Overview

Multi-minicore Disease (MmD) is a recessively inherited myopathy characterized by multiple cores on muscle biopsy and clinical features of a congenital myopathy.

There is often severe axial involvement, as well as respiratory, bulbar, and extra-ocular dysfunction.

Pathophysiology

Multiminicore disease is genetically heterogeneous

It is characterised by cores lacking oxidative enzyme activity. Four subtypes exist

1. The classical form, which is the most prevalent, consists of axial muscle weakness, commonly leading to severe scoliosis.

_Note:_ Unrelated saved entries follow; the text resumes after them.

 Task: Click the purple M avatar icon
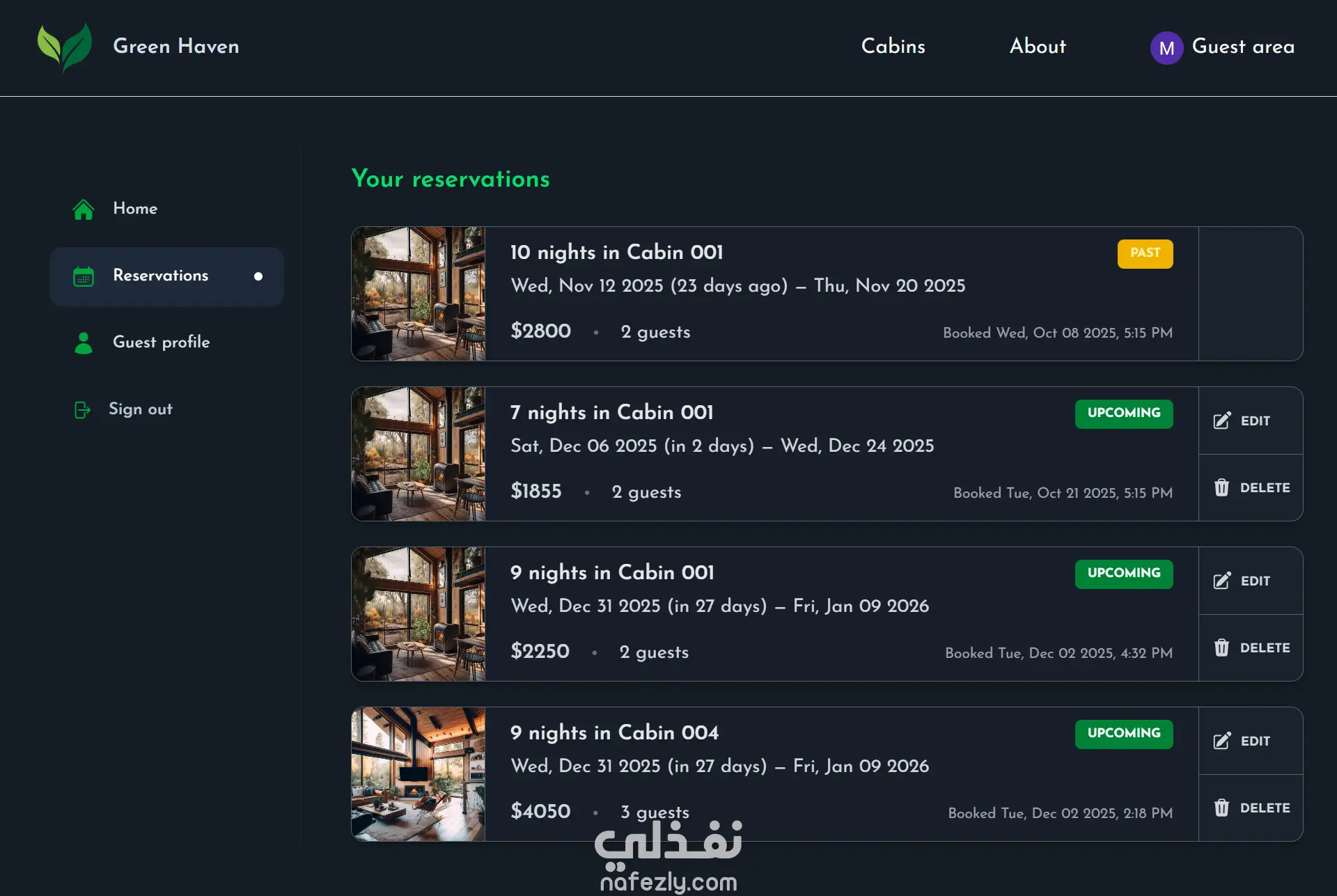tap(1166, 48)
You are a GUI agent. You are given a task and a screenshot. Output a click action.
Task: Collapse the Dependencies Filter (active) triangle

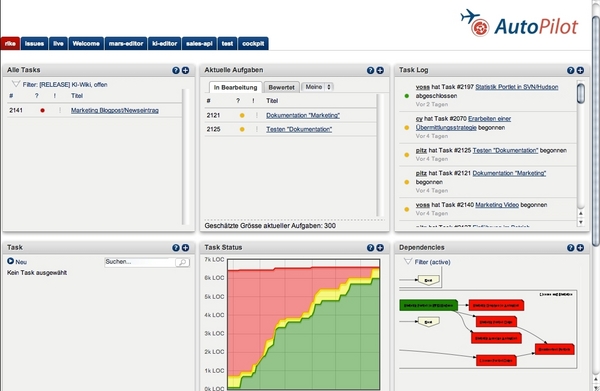[408, 261]
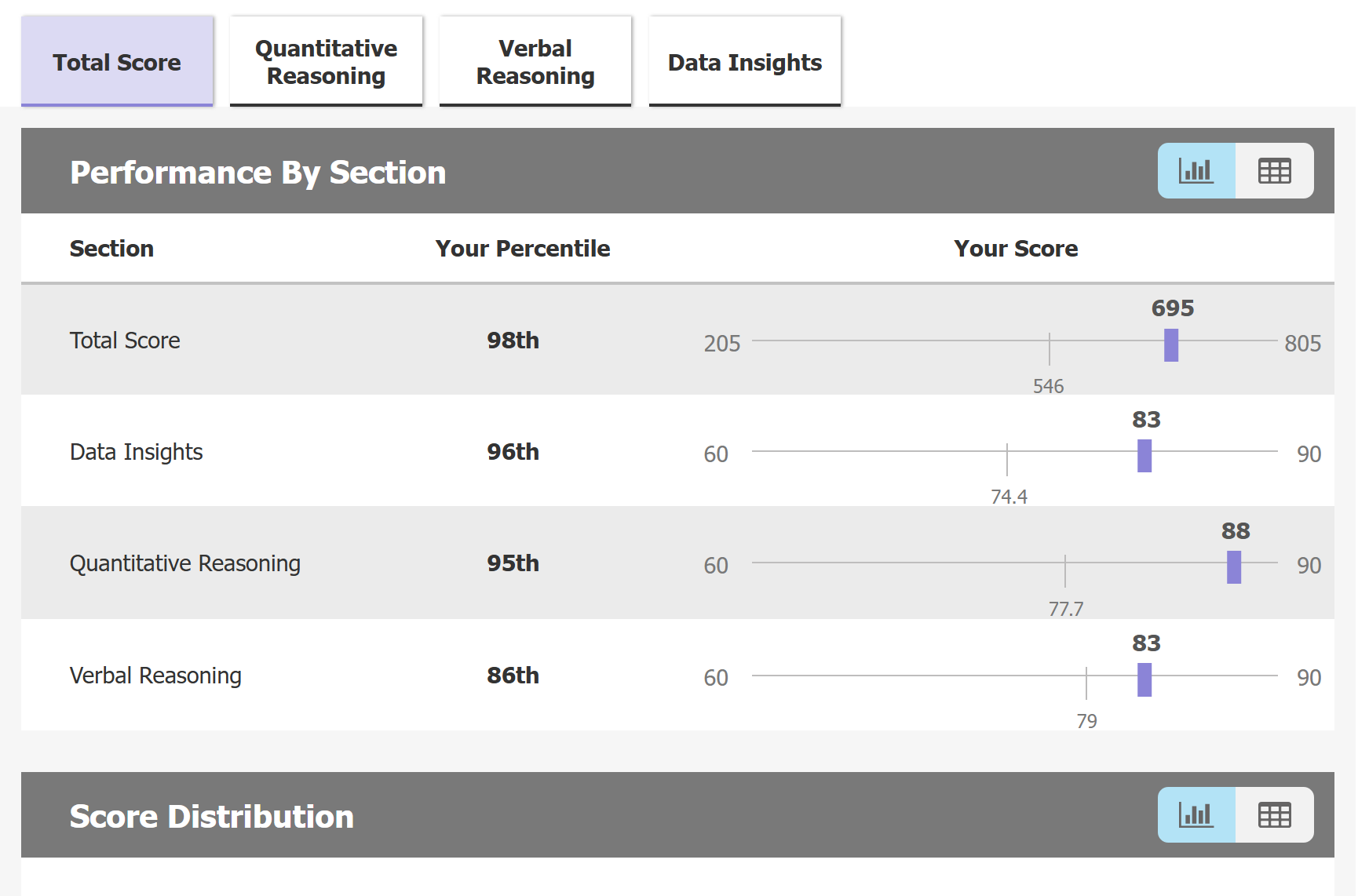Click the Verbal Reasoning 83 score marker
This screenshot has width=1369, height=896.
pyautogui.click(x=1144, y=679)

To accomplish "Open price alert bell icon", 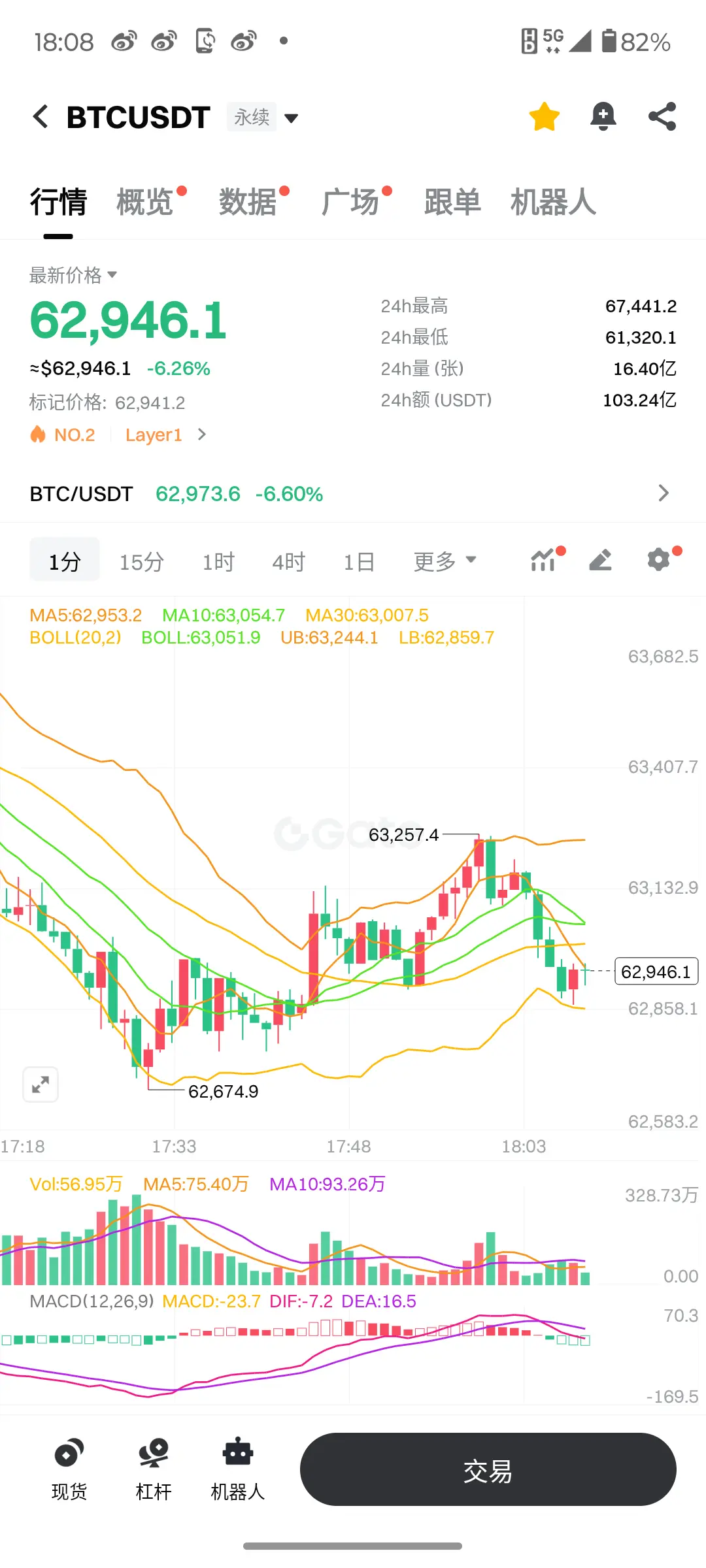I will [x=603, y=117].
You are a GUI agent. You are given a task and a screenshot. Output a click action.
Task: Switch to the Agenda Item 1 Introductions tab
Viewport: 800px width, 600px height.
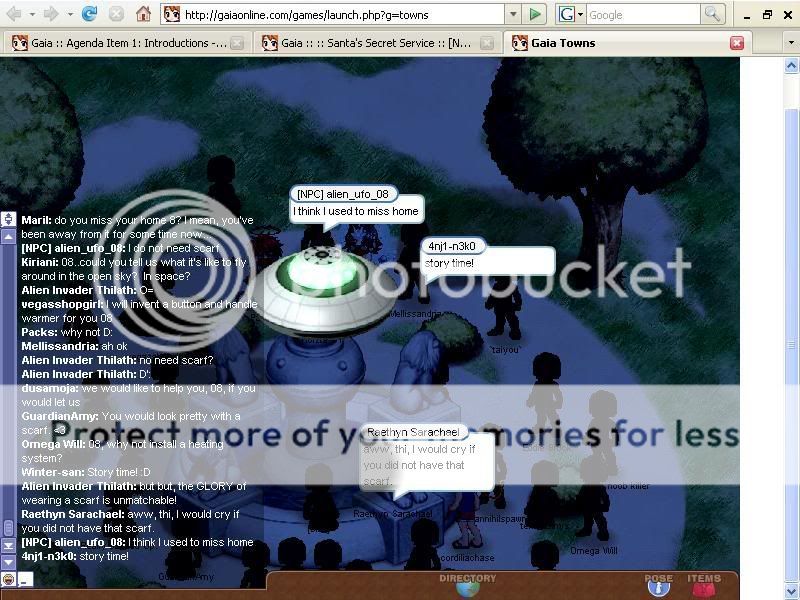click(x=120, y=43)
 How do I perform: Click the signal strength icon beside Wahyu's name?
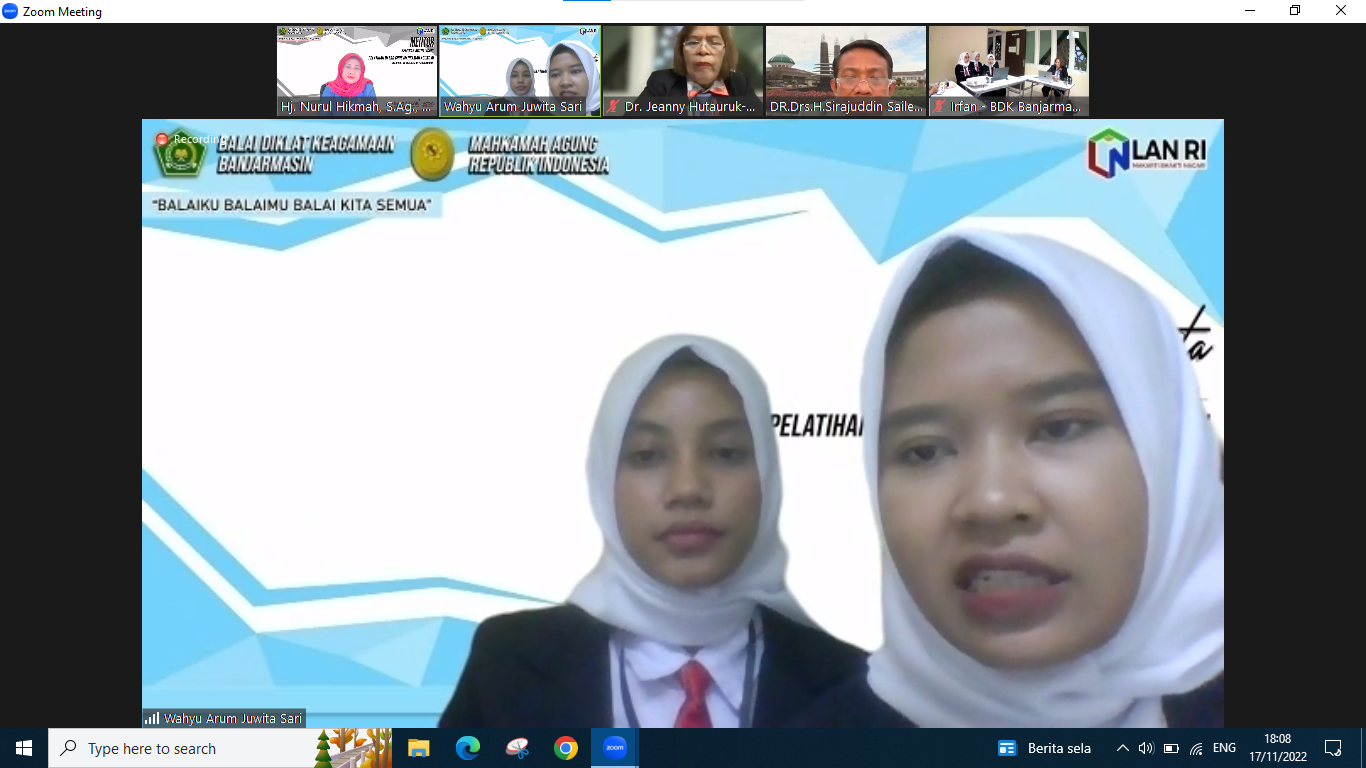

2. The moderate form with hand involvement, consists of generalized muscle weakness affecting predominantly the pelvic girdle but also includes amyotrophy and hyperlaxity: in this form scoliosis is mild or absent.

3. A form that is similar to classical MmD but also includes ophthalmoplegia.

4. Antenatal onset MmD with arthrogryposis (multiple joint contractures).

Impacts on anaesthesia

Risk of malignant hyperthermia

Expert opinion "There are no reports of patients with multiminicore disease developing clinical MH during general anaesthesia... So, although there is no definitive evidence to absolutely contraindicate volatile anaesthetics in MMD, we would currently advise caution in patients with MMD with a RYR1 etiology." [Klingler et al, 2009].

Expert opinion A family with malignant hyperthermia susceptibility was extensively investigated and found to have a high incidence of multiminicore lesions with neither clinical signs related to multiminicore disease nor histological features of congenital myopathies. The link between these two conditions is not yet clear. [Guis et al, 2004]